Je vous en ai déjà peut-être parlé, je ne suis pas douée pour le small talk, je ne suis pas du genre à aller aborder les inconnus, mais malgré ça, je dois avoir un « je ne sais quoi » dans la figure, parce que même si je suis assise sur un banc de parc avec des écouteurs, en train de lire un livre et qu’il y a milles autres places libres dans les environs, si quelqu’un entre dans le parc c’est certain qu’il va venir s’asseoir à côté de moi et engager la conversation.  C’est partout pareil.  À l’épicerie, au soccer, quand je prends une marche, quand je tonds le gazon.  Si Chéri m’accompagne, il rit dans sa barbe parce qu’il sait à quel point c’est pénible pour moi.

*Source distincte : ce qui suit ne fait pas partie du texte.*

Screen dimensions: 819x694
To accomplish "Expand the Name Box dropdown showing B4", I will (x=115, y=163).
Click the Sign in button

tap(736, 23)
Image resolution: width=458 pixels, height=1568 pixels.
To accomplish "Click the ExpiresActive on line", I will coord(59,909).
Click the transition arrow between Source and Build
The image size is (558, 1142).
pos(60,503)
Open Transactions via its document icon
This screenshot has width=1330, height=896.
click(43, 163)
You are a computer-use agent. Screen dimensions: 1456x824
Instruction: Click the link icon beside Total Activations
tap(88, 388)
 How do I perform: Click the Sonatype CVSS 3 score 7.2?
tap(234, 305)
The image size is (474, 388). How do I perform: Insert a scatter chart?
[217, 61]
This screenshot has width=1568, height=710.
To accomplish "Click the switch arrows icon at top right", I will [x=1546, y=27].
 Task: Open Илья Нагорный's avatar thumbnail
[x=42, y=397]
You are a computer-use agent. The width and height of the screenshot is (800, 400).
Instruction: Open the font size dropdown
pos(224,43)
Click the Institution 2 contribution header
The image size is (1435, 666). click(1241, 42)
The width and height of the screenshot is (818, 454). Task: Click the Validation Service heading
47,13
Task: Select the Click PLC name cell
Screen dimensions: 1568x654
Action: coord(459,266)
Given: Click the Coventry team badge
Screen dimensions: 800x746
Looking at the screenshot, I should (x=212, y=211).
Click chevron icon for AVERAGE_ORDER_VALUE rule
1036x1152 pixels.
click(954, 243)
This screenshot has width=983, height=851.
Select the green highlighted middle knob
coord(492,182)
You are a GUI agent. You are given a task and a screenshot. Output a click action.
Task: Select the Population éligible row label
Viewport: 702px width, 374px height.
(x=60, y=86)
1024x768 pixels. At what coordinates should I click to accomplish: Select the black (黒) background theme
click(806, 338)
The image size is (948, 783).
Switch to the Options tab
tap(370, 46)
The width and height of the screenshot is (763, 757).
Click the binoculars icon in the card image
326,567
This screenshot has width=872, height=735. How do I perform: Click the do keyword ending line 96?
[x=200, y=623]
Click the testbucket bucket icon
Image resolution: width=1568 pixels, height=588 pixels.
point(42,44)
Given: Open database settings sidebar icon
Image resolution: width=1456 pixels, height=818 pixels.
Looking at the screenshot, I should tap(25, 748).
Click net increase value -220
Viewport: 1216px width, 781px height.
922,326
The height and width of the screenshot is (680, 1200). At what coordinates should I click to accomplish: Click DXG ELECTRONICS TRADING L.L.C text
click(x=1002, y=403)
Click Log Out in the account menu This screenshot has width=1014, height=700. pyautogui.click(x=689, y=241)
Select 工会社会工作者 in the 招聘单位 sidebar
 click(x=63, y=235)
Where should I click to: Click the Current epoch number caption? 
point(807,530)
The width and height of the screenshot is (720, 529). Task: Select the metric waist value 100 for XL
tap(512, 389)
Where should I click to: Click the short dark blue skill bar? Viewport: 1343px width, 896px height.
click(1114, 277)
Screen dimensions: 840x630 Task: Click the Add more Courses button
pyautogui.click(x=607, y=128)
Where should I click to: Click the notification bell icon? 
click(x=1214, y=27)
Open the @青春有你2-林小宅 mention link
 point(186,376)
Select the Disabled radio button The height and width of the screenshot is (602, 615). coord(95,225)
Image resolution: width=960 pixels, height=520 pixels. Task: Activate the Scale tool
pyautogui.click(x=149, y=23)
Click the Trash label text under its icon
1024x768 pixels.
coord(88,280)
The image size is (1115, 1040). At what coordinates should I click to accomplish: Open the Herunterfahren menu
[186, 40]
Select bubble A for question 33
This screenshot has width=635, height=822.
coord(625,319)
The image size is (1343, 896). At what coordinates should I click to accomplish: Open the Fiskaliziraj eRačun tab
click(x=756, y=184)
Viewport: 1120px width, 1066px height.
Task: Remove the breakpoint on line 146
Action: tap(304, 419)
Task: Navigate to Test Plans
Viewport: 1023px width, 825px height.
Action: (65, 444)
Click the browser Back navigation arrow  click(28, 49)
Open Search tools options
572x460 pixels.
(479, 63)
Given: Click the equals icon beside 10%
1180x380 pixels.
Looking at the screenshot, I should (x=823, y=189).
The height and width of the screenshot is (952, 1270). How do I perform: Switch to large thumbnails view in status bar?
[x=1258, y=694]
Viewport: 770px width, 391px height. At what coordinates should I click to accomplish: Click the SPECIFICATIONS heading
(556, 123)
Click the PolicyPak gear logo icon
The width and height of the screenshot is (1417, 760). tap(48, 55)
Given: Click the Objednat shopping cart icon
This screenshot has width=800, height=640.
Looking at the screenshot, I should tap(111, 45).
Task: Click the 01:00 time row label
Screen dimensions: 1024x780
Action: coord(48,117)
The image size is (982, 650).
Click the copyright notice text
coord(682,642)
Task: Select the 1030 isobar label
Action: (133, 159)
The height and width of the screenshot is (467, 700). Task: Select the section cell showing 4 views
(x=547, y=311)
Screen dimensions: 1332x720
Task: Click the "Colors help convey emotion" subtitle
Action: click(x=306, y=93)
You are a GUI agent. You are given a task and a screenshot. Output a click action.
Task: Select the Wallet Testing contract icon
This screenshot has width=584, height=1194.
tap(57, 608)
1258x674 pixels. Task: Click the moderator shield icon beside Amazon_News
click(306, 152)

Apparement, ce « je-ne-sais-quoi » que j’ai dans la face, je l’ai transmis à mes filles, parce que elles aussi, elles attirent les inconnus de façon assez incroyable.   Impossible d’aller acheter de la pâte à dent sans qu’une dame ne soit en grande conversation avec Punky (qui elle essaie d’entrer dans mes pantalons pour échapper à cette tentative de sociabilisation) . Parce que mes filles, elles sont comme moi, et n’apprécient pas particulièrement le « small talk » .  À une exception près.  Parce que voyez vous, non seulement les gens les abordent, mais ils veulent leur faire plaisir.  Que ce soit la jeune fille opératrice de manège qui dit à Zucchini qu’elle peut faire autant de tours qu’elle souhaite même si elle n’a qu’un billet, la propriétaire de l’épicerie qui offre un oeuf Kinder à chacune, la dame qui leur donne des 25 sous à chacune ou encore celle qui leur achète un biscuit (au chocolat évidement!) , les filles profitent de ce « je ne sais quoi » que je leur ai transmis.  Et continue d’être le moins sociables possible, parce que apparement ca attire beaucoup plus les gens!